+++ EXERCISE MATERIALS +++

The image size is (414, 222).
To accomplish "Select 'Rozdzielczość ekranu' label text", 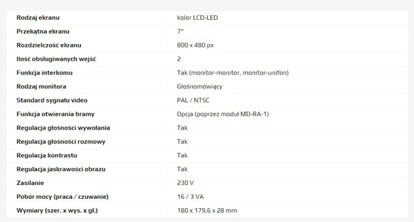I will 49,45.
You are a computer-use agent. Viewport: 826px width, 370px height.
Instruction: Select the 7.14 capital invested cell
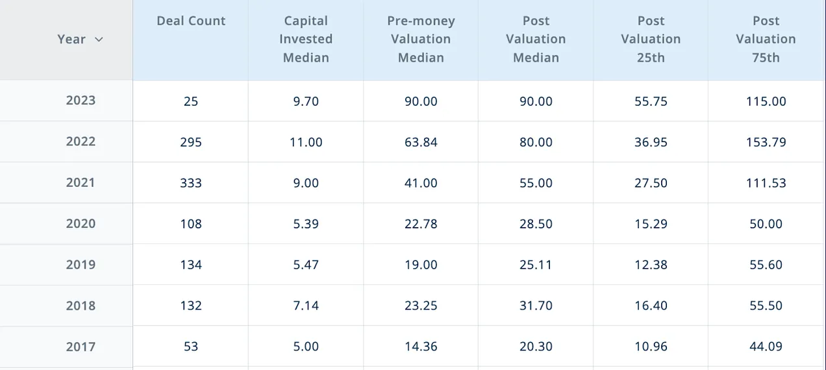click(305, 306)
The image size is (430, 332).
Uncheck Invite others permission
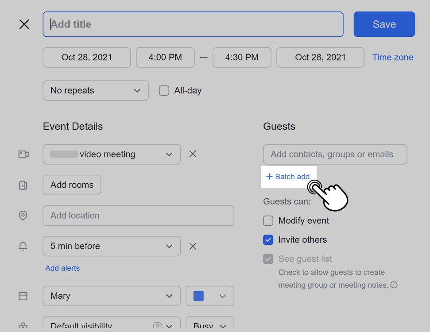click(268, 239)
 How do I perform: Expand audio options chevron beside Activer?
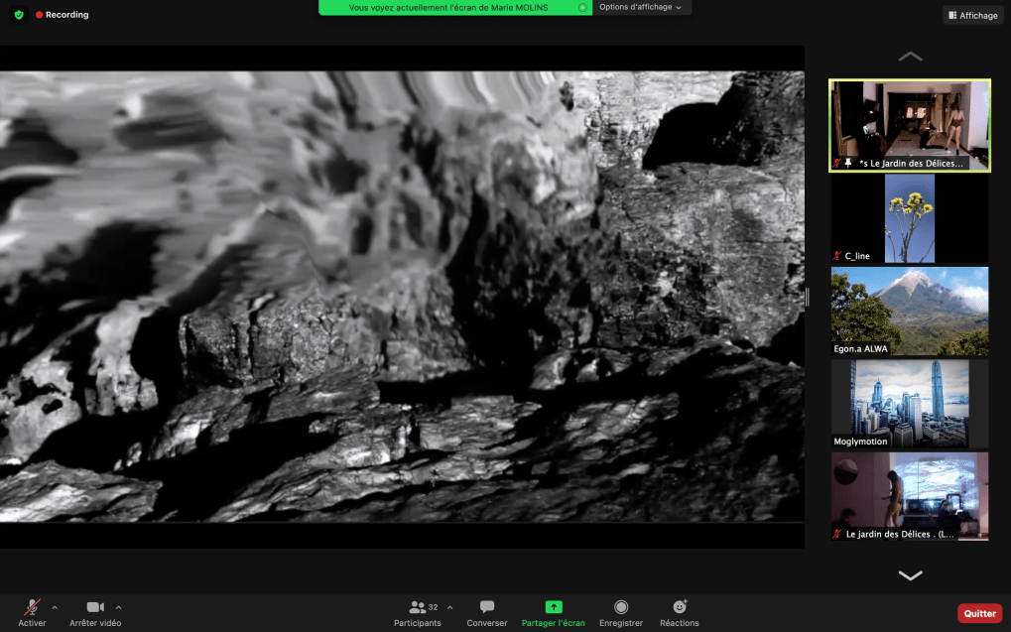(x=55, y=607)

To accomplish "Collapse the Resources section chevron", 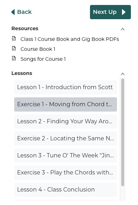I will tap(123, 29).
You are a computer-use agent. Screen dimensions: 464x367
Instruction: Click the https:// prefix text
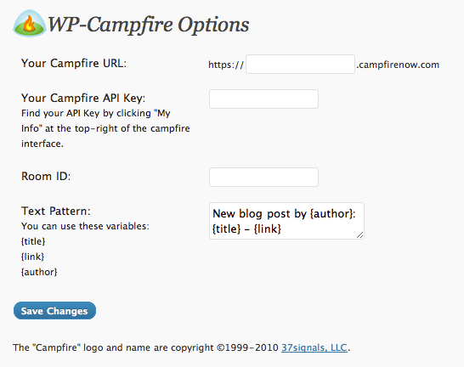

+++

PROBLEM TO WORK ON: Go through the records above and copy every line holding the word "agent".

SOLUTION FOR THIS PROBLEM:
You are a computer-use agent. Viewport: 826px width, 370px height.
You are a computer-use agent. Screen dimensions: 464x367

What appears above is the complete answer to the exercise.